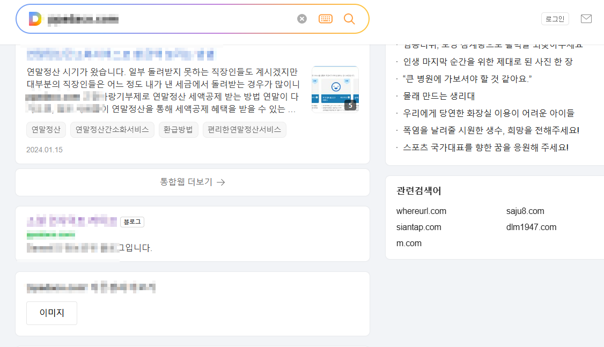The width and height of the screenshot is (604, 347).
Task: Click the arrow icon next to 통합웹 더보기
Action: [x=221, y=182]
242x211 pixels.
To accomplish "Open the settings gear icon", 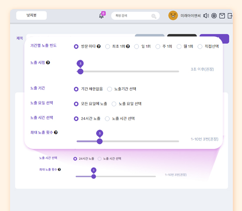I will [214, 16].
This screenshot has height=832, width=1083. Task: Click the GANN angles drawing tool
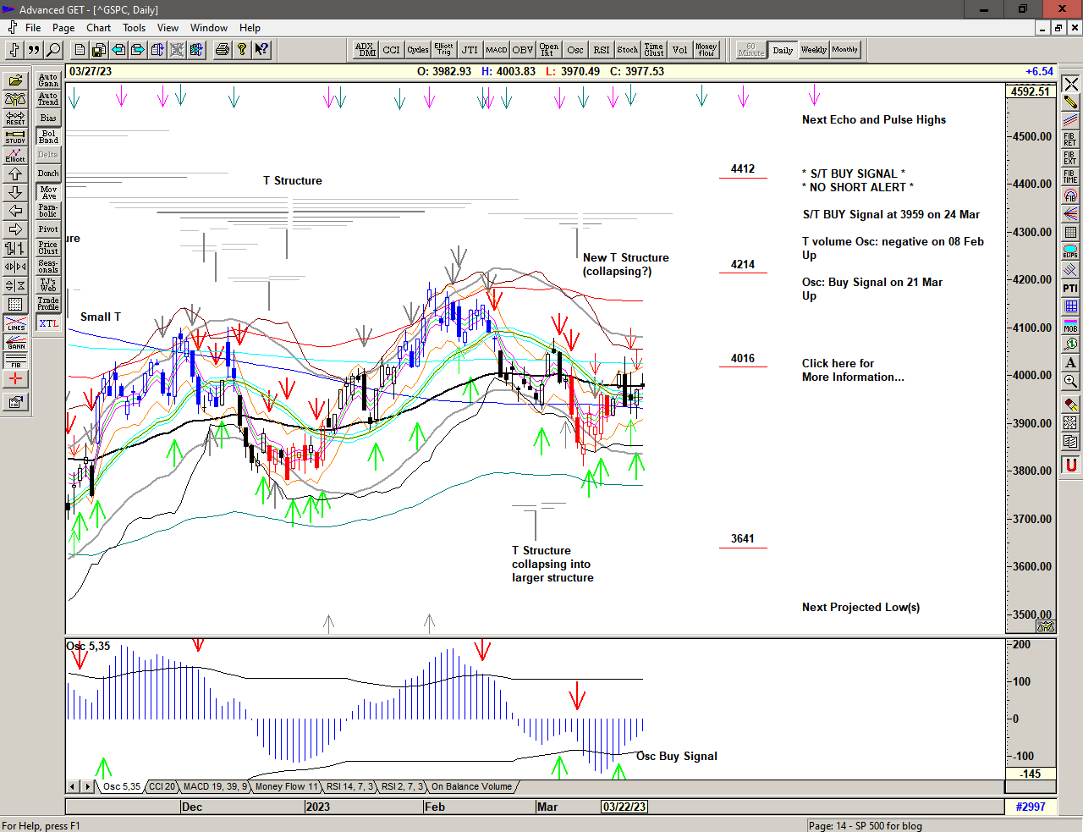[15, 341]
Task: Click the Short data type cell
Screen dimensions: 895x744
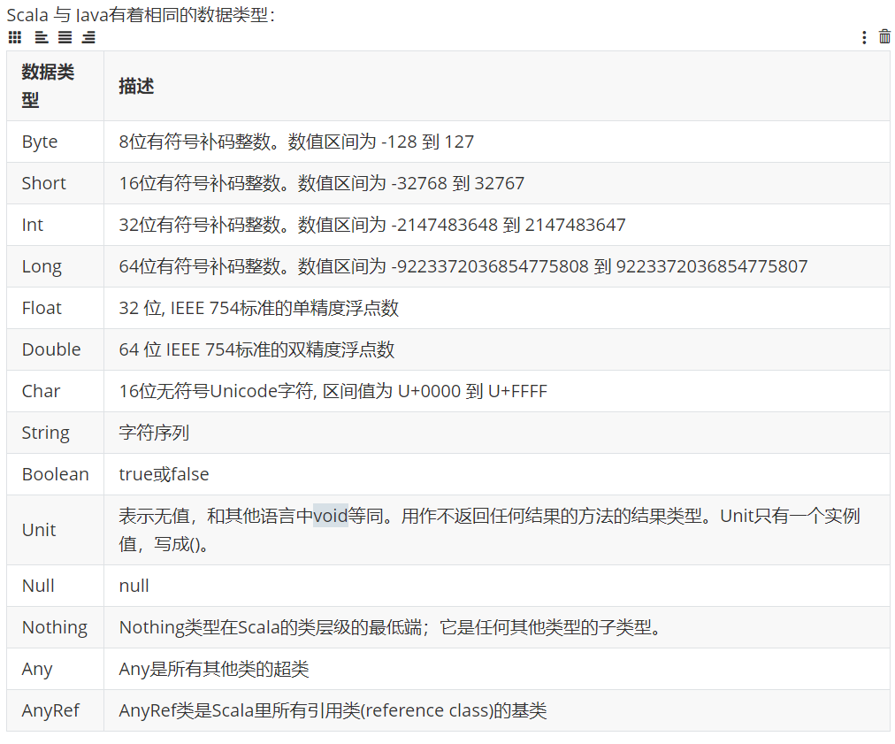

*Direction*:
Copy out the portion of the items that opens with the line containing "Task: Click the Short data type cell" and runs to the end of the items, leaving the pictures out of your answer.

*Exercise result*:
Task: Click the Short data type cell
Screen dimensions: 895x744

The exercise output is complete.